An appetizer of chicken cheese nachos consisted of a generous platter mounded with corn tortilla chips and covered with tender, moist chicken bits, lettuce, tomatoes, cheddar cheese and the house chili con queso, which has quite a fiery kick to it. Sour cream and salsa are served on the side.

pix Easily a meal in itself, the nachos were delicious and fairly cried out for a beer to accompany them. It being just shy of noon, however, I reluctantly ordered ice tea, but I'll certainly keep the beer in mind when I make it back to Bison Witches for a Happy Hour.

I tried both the cream of potato bacon soup and the Wisconsin cheese soup and found both to be velvety-smooth, redolent with smoked bacon bits and deeply satisfying. All soups are served in a freshly-baked bread bowl courtesy of Tucson's Small Planet Bakery, which gives the diner the option of devouring not only the soup, but its receptacle as well. Comfort food at its finest.

But the real story at Bison Witches is the sandwiches--23 in all and very few of them the usual deli fare.

Either half or whole sandwiches may be ordered and, lest you think that only a delicate appetite would opt for the former, be aware that a whole sandwich at Bison Witches is about 10 inches long and four inches high and comes generously stuffed with all manner of meats, cheeses and vegetables. Sandwiches are served on white, wheat or rye bread.

I tried the Jayhawk on my first visit--the name is meant to honor the former residence of Partridge and co-owner Tom Clark. The sandwich was served toasted to perfection and filled with delectable pieces of chicken breast, melted provolone cheese, tomatoes, lettuce and Bison Witches' homemade honey mustard. Be warned though, the house mustard here is not for the faint-hearted or mustard-averse. It's not far from the lacerating sinus-throbbing warmth of a Chinese mustard. Consume with caution.

On another occasion, I sampled the Wildcat, which was served with an abundance of smoked beef and turkey, melted smoked gouda, lettuce and the house Russian mustard. The Russian mustard was definitely more mellow than the house-honey variety but, again, it imputed a powerful flavor that some diners might not enjoy, since it tends to overwhelm the other ingredients. The taste of the gouda, for example, was all but obliterated by this mustard ambush.

The beef and brie sandwich, a combination of sliced roast beef with melted brie, tomato, alfalfa sprouts and the Russian mustard, was also tasty, even though the brie was still in a fairly solid state and did not seem of particularly high quality.

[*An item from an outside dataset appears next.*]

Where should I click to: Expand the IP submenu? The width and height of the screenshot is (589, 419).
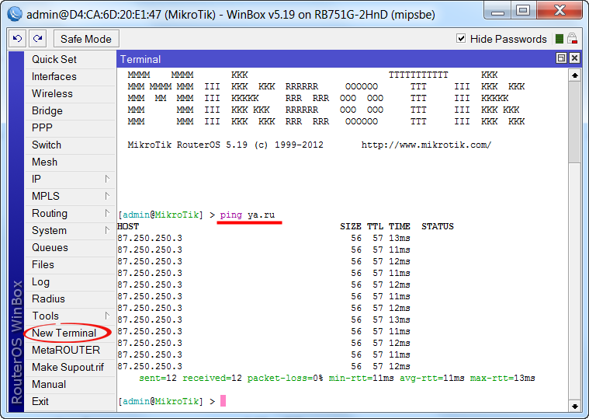tap(70, 179)
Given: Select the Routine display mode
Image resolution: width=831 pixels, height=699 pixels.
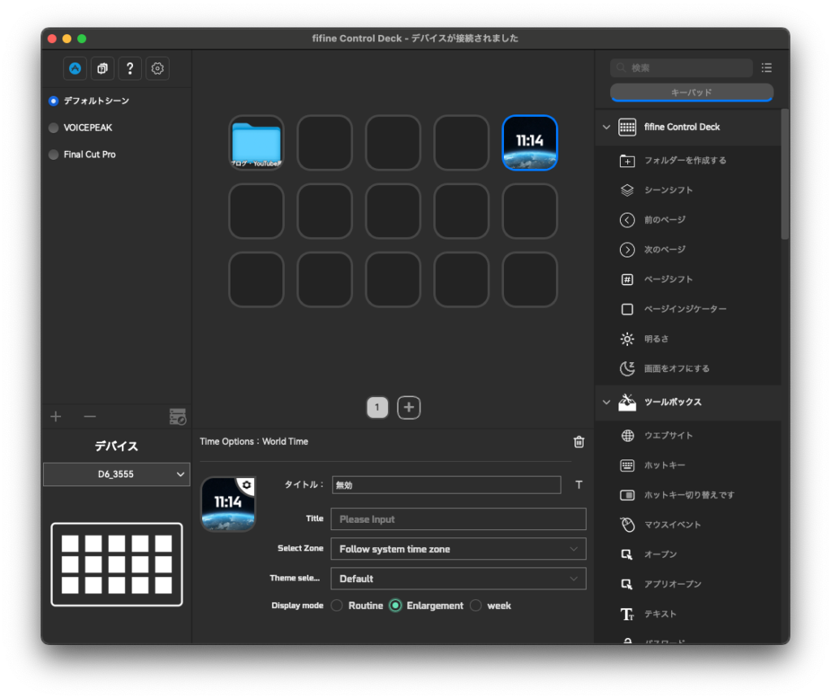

Only of slight concern was the fact that on both of my visits the kitchen was out of spinach and artichoke dip and the chunky chicken-salad sandwich. On another occasion Bison Witches was unable to fulfill an order for a reuben sandwich because they were out of sauerkraut. Hopefully these deficits were but momentary lapses.

So, allow a little extra for window shopping on Fourth Avenue while you wait for a table to free up at Bison Witches. The quality and quantity of the food here is definitely worth the wait.

And in case you get there first during Happy Hour, save me a place at the bar.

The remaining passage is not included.